10431447This time I didn’t even realize it. I read another celebrity written novel, this one chosen solely on the merits of its very interesting cover art. (My first blog post about celebrity authors was The Wishing Spell by Chris Colfer.) This time, the celebrity author is Colin Meloy of the folk-rock group The Decemberists, and the illustrator is his wife Carson Ellis, the “illustrator in residence” for the band. Looking at Carson Ellis’ website, I realized she had illustrated The Mysterious Benedict Society series by Trenton Lee Stewart, which I loved – the drawings and the story. The novel is titled Wildwood, and it is the start of a fantasy series aimed at middle grade kids.

Ok, now I need to back track a bit. I didn’t sit down and read this story, I actually listened to the audiobook, which was read by the amazing Amanda Plummer. I wish I had read it – I would have seen more of Ellis’ charmingly rustic drawings.

Wildwood is a fantasy tale, drawing on many fantasy archetypes and plot devices. There is a stolen child. There is a character with a secret about their birth. There is a quest, and an animal friend (or two or three). There is magic, plus an evil witch. When I first started listening to the novel, my first inclination was to classify this story as Labyrinth (the movie) meets The Chronicles of Narnia.

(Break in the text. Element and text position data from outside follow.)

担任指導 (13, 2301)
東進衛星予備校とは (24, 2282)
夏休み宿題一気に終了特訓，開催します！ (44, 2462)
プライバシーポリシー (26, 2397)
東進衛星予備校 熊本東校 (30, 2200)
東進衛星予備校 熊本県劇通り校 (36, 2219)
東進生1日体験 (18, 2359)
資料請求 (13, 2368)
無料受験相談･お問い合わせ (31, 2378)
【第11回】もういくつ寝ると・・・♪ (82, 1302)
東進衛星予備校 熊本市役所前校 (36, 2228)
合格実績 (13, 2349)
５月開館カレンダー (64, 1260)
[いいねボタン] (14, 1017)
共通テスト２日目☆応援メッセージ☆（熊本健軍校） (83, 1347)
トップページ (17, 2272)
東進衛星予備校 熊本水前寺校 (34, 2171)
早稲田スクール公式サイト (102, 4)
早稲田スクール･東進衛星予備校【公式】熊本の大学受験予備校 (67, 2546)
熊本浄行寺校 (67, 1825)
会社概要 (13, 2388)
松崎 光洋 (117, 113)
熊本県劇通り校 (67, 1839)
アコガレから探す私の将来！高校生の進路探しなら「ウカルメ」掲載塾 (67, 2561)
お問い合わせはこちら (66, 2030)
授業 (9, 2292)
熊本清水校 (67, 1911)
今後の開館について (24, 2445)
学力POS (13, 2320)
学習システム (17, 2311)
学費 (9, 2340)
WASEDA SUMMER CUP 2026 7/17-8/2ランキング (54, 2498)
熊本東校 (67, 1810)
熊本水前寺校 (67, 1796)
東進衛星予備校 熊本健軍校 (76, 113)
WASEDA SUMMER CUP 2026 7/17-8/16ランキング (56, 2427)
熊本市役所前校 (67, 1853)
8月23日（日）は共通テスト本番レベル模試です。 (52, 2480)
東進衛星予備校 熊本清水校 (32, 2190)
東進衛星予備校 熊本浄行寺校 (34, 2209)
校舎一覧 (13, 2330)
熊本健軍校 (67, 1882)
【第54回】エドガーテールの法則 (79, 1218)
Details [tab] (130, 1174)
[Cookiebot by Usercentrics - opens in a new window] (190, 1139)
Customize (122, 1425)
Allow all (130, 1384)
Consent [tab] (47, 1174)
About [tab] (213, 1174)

And that’s pretty accurate, but add an overlay of Portland west coast hipster. There’s no Turkish delight á la The Lion, the Witch, and the Wardrobe. Instead, the main characters of Prue and Curtis munch on gorp while hiking through Wildwood. Prue eats squash dumplings while an animal companion tries lentils and greens. Prue rides a fixed gear bike and looks at vinyl records. These details were amusing, creating the hipster vibe.

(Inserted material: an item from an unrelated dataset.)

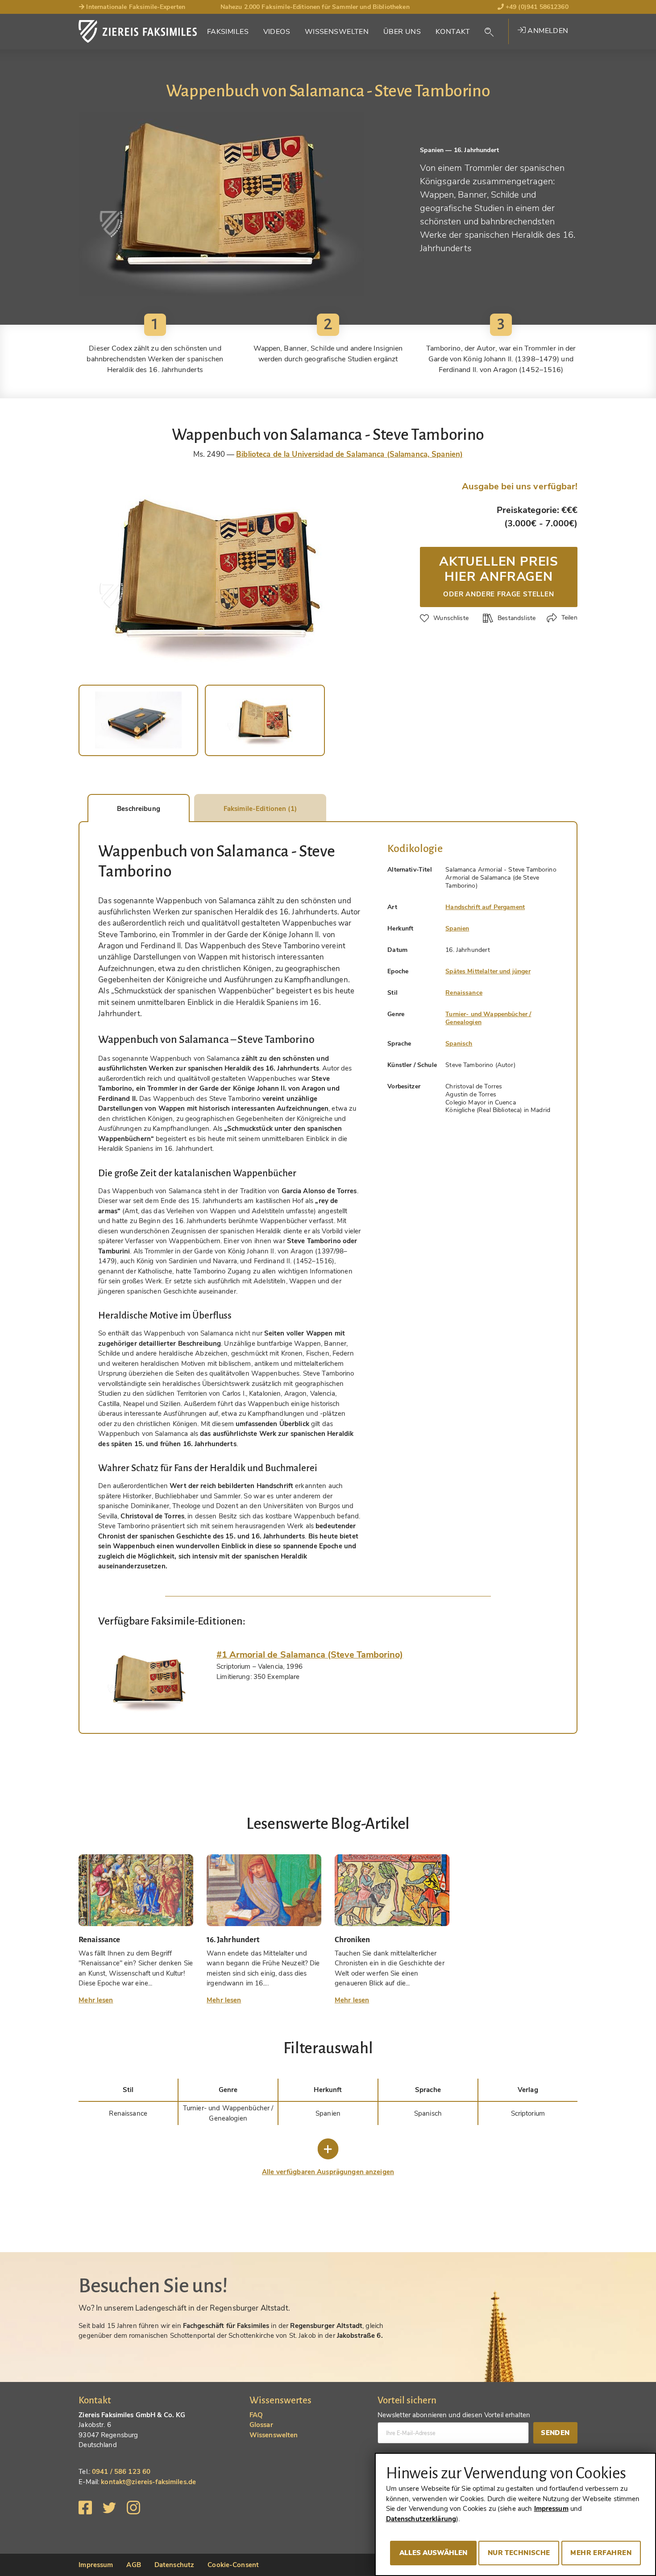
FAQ (256, 2415)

The plot is fairly simple: Prue’s baby brother is stolen, and she goes after him into the woods – the I.W. – the Impassable Wilderness. Prue is followed by a classmate, Curtis. While in the woods, they are discovered and chased by a group of militarily dressed coyotes who capture Curtis. Prue manages to escape, and travels to Southwood to appeal to the government for help to rescue her brother and Curtis. Bureaucracy and then downright fascism lead to Prue escaping Southwood to go on a quest to consult the Mystics of Northwood. Meanwhile, Curtis enlists in the coyote army, which turns out to be the force of Alexandra, the evil Dowager Governess of Wildwood. Curtis quickly realizes he’s signed onto the wrong team. Prue and Curtis finally meet up again as they help the citizens of Wildwood, both animals and human Bandits, form the Wildwood Irregulars in order to defeat the Dowager Governess.

A few plot details sat uneasily with me. Prue’s parents are strangely absent, delegating much of the baby brother’s childcare to Prue, and then later in the story, they are strangely acquiescent to Prue’s decision to return to the wood. I also was uncomfortable with Curtis’ decision at the end of the story (I am trying not to give away spoilers here). I also found myself wondering how coyotes held their Napoleonic rifles without opposable thumbs. I think this means I wasn’t engaged enough to suspend my disbelief involuntarily.

Aside from these minor distractions, Wildwood is an entertaining story with much to recommend it – interesting magic and lore, a charming blend of mundanity and fantasy, and very likable main characters. The west coast quirks add to the enjoyment, and I will be looking forward to the next installment – this time in print, so I can enjoy Ellis’ illustrations.